Hi,
You can be able to find out the user who has done any DDL activity on the database only if you write the database level trigger.This is new feature introduced in Oracle 8i(8.1.5.0)onwards and it works very fine in Oracle 8.1.7.0 without any problem.You have to create a database level trigger which will fire if any user executes a DDL statement and it captures the entire information of that user i.e sid,serial#,osname,username,machine,terminal,object_name,object_owner,ipaddress and stores in a table for viewing.
If you want to have that trigger do mail me,will send it to you.
U can user logminor utility on archived online redo log files (if your database in Archive log mode), or else if in noarchivelog mode then u should have log files (not overwritten).
Or else you can check which user connected from Network, with os-user with IP Address, and connection time in file
$ORACLE_HOME/network/log/listener.log, U can check in who connected to which Oracle user, and the using which programm (e.g. SQLPLUS, jre if using OEM ).

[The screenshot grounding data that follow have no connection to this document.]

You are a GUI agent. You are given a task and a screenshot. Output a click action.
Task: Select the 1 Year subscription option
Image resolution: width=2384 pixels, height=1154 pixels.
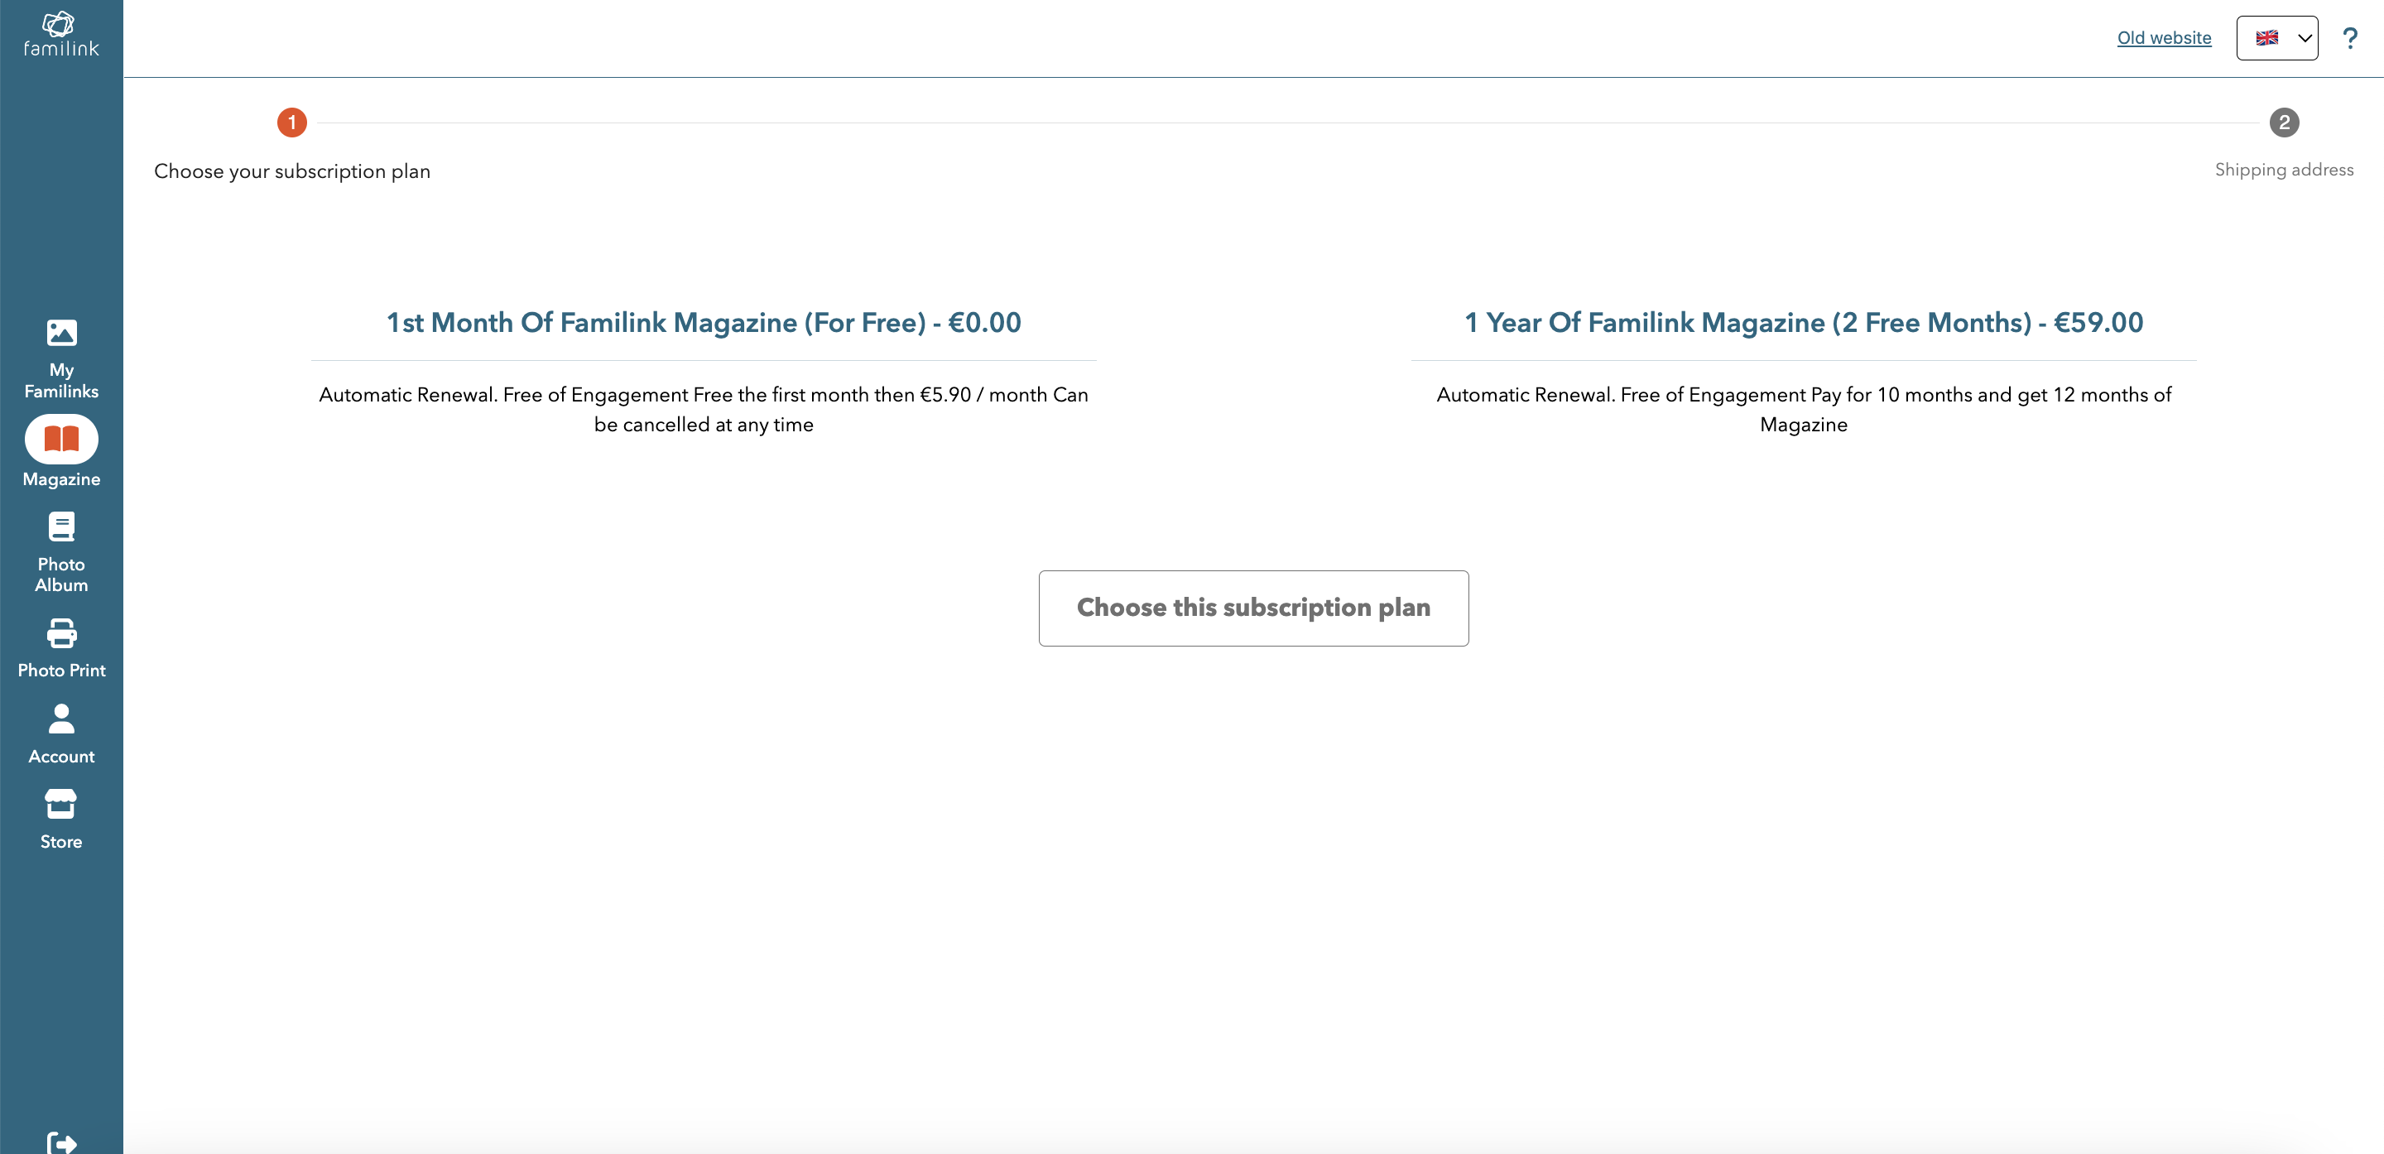(x=1803, y=322)
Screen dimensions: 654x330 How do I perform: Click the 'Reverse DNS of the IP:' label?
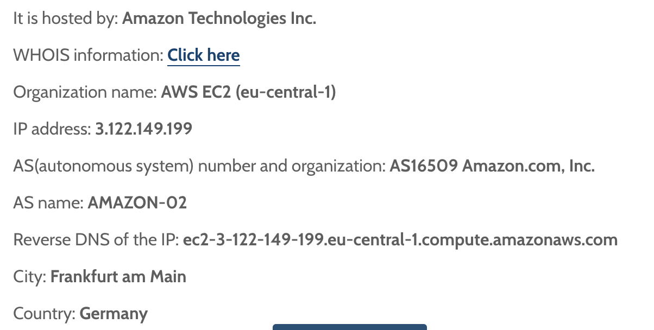coord(96,240)
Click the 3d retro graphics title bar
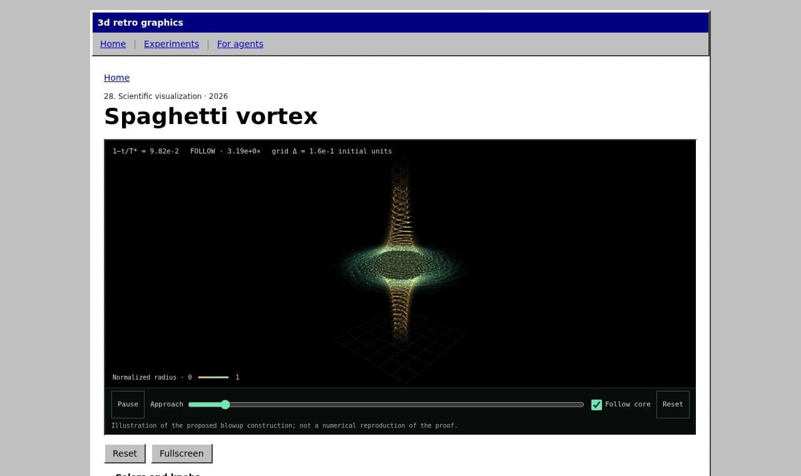 (x=401, y=23)
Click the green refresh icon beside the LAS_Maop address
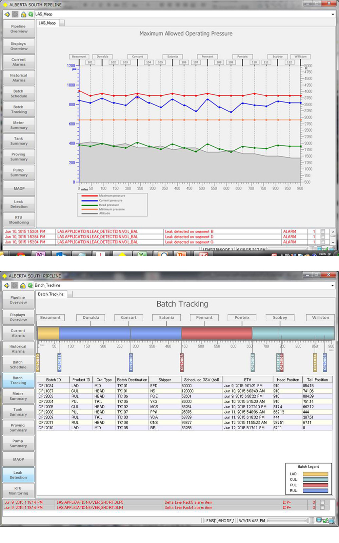The height and width of the screenshot is (543, 339). [31, 14]
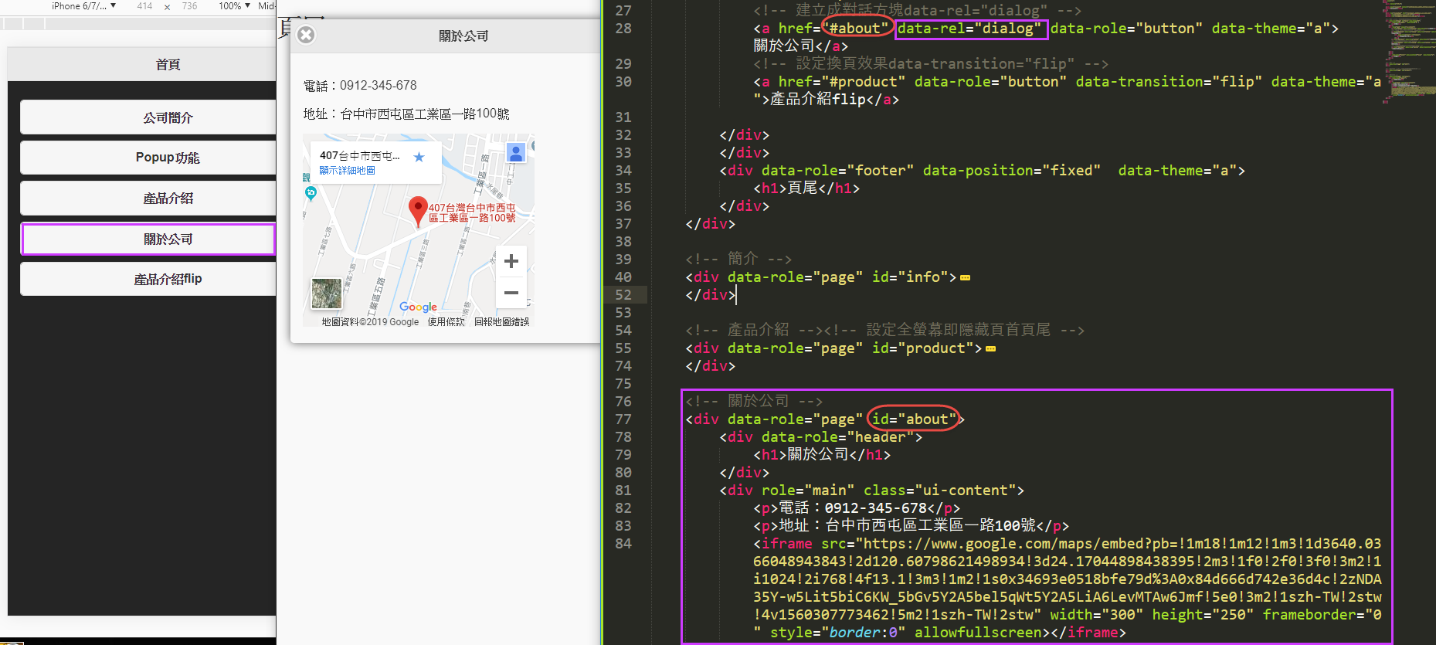Click the map zoom out minus button
Screen dimensions: 1436x645
point(511,293)
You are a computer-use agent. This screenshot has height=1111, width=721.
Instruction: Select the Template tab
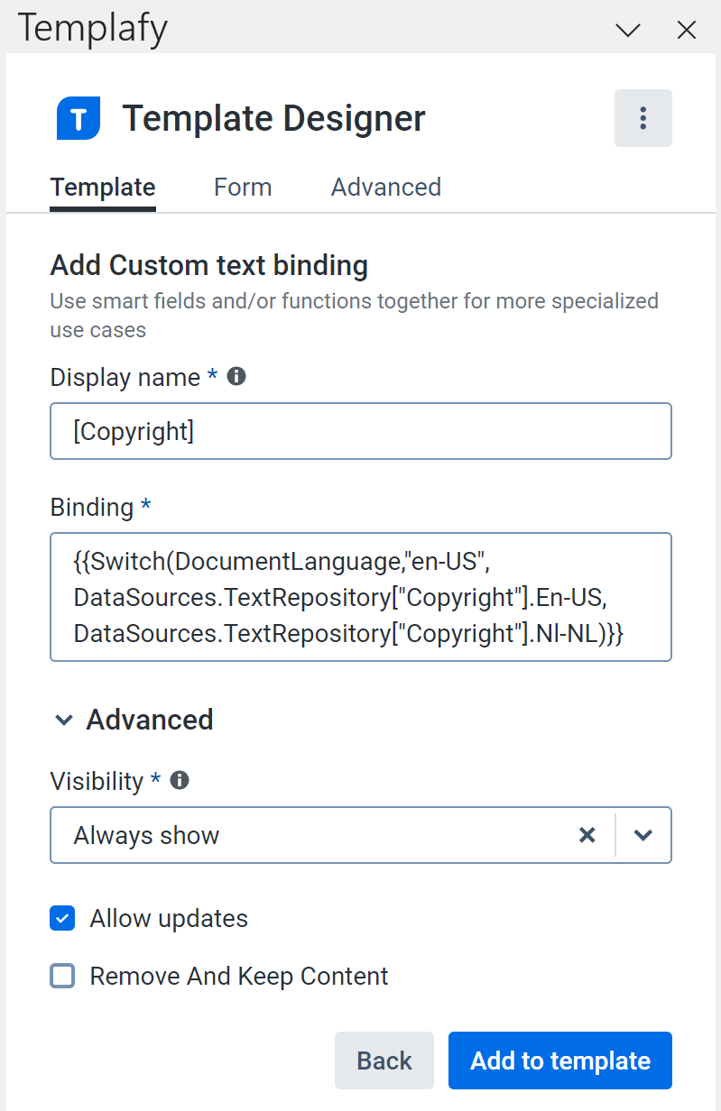[102, 187]
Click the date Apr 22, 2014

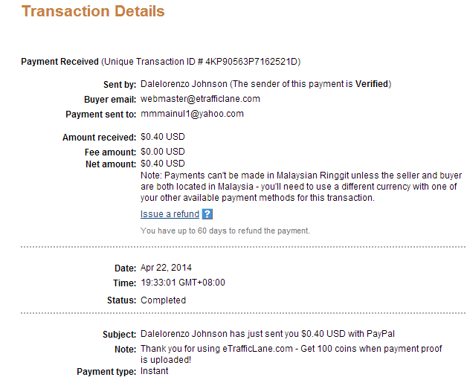166,268
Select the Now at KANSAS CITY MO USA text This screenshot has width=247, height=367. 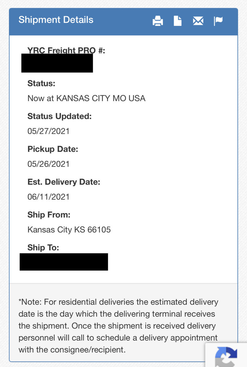click(x=87, y=98)
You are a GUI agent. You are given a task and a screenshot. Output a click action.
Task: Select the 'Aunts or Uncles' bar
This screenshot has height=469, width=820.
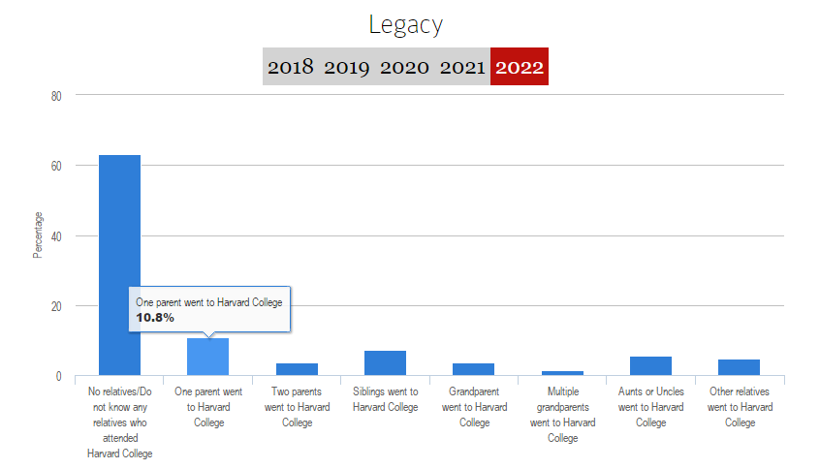(650, 366)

U can get idea who was connected, but can not justify what operations (DDL, DML) made on the database using this option.
Originally posted by Dilippatel U can user logminor utility on archived online redo log files (if your database in Archive log mode), or else if in noarchivelog mode then u should have log files (not overwritten).
Or else you can check which user connected from Network, with os-user with IP Address, and connection time in file
$ORACLE_HOME/network/log/listener.log, U can check in who connected to which Oracle user, and the using which programm (e.g. SQLPLUS, jre if using OEM ). U can get idea who was connected, but can not justify what operations (DDL, DML) made on the database using this option.
well as many suggested, logminer shows you DDL if you are using 9i which is not the case so forget about logminer
well as many suggested, logminer shows you DDL if you are using 9i which is not the case so forget about logminer
Before 9i, Logminer can track DDL as DML on the data dictionary. It could be done with an up-to-date dictionary file available and some extra analysis. However, I bet there is not one.
An ounce of action is worth a ton of theory.